• WHAT THE EXERCISE ASKS: Reproduce the top of the data verbatim, through and including the line that contains "Given: Uncheck regression for row IN.22.00092".

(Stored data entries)
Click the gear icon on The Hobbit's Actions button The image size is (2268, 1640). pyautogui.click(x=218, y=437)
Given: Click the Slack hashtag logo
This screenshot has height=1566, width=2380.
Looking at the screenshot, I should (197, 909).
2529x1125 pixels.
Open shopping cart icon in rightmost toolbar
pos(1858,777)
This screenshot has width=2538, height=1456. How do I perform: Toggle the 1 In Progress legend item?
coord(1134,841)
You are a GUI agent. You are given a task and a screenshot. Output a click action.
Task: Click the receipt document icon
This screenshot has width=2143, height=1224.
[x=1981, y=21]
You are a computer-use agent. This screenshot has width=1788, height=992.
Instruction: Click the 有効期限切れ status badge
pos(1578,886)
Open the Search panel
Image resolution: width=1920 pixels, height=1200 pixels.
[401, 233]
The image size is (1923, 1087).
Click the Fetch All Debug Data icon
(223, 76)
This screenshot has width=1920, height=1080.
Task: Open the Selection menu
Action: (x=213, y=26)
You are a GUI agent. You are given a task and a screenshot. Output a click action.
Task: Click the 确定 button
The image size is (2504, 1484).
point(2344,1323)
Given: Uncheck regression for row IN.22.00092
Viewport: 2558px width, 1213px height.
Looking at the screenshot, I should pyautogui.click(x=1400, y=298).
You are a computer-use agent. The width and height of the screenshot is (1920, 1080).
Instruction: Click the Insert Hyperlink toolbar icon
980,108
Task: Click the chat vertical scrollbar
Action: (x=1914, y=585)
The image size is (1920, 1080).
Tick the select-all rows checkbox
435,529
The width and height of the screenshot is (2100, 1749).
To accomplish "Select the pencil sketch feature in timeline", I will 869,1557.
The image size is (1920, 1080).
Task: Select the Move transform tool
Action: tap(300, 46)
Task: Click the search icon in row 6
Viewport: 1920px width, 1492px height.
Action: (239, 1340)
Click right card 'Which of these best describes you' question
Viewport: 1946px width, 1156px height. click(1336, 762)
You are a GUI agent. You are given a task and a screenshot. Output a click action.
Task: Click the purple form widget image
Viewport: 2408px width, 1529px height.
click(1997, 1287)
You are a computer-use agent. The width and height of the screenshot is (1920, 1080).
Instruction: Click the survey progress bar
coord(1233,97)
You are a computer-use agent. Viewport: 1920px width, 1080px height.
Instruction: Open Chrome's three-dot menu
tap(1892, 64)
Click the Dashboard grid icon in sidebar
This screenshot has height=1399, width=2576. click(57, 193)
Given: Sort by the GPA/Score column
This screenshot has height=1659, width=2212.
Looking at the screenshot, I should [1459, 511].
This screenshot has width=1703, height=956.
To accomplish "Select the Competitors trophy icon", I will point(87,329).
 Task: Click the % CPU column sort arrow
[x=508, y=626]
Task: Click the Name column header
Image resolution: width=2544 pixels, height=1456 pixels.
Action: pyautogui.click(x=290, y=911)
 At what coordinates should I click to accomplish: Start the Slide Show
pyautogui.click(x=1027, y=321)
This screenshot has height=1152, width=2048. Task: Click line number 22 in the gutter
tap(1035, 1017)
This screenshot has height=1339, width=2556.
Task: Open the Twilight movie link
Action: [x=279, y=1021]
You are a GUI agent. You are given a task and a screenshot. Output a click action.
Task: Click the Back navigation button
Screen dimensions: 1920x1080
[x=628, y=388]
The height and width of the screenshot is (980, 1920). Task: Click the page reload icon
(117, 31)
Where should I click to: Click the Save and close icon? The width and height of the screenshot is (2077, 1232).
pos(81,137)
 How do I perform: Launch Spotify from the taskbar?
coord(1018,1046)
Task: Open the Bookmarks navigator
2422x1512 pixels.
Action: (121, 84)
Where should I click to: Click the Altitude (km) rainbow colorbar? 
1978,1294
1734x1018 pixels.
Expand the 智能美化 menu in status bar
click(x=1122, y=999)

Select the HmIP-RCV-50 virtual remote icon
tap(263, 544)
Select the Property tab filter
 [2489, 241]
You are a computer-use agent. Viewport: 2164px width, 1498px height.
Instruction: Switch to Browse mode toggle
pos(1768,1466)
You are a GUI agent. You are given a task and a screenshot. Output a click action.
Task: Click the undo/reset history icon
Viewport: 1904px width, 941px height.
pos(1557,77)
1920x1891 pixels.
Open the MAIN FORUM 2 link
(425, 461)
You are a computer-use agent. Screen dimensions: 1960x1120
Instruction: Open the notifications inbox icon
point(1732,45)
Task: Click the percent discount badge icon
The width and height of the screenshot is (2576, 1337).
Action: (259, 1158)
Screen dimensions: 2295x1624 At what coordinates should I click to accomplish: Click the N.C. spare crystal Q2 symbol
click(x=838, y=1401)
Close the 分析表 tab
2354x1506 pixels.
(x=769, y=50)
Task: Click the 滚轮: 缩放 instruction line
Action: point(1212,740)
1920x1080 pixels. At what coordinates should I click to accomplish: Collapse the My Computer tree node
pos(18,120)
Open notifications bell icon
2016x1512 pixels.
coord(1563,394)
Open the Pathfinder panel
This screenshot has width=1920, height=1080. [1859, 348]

• WRITTEN RESPONSE:
Click the gear icon on The Hobbit's Actions button The image size is (2268, 1640). pyautogui.click(x=218, y=437)
Given: Click the Slack hashtag logo
This screenshot has height=1566, width=2380.
Looking at the screenshot, I should (197, 909).
2529x1125 pixels.
Open shopping cart icon in rightmost toolbar
pos(1858,777)
This screenshot has width=2538, height=1456. How do I perform: Toggle the 1 In Progress legend item?
coord(1134,841)
You are a GUI agent. You are given a task and a screenshot. Output a click action.
Task: Click the receipt document icon
This screenshot has width=2143, height=1224.
[x=1981, y=21]
You are a computer-use agent. This screenshot has width=1788, height=992.
Instruction: Click the 有効期限切れ status badge
pos(1578,886)
Open the Search panel
Image resolution: width=1920 pixels, height=1200 pixels.
[401, 233]
The image size is (1923, 1087).
Click the Fetch All Debug Data icon
(223, 76)
This screenshot has width=1920, height=1080.
Task: Open the Selection menu
Action: (x=213, y=26)
You are a GUI agent. You are given a task and a screenshot. Output a click action.
Task: Click the 确定 button
The image size is (2504, 1484).
point(2344,1323)
Given: Uncheck regression for row IN.22.00092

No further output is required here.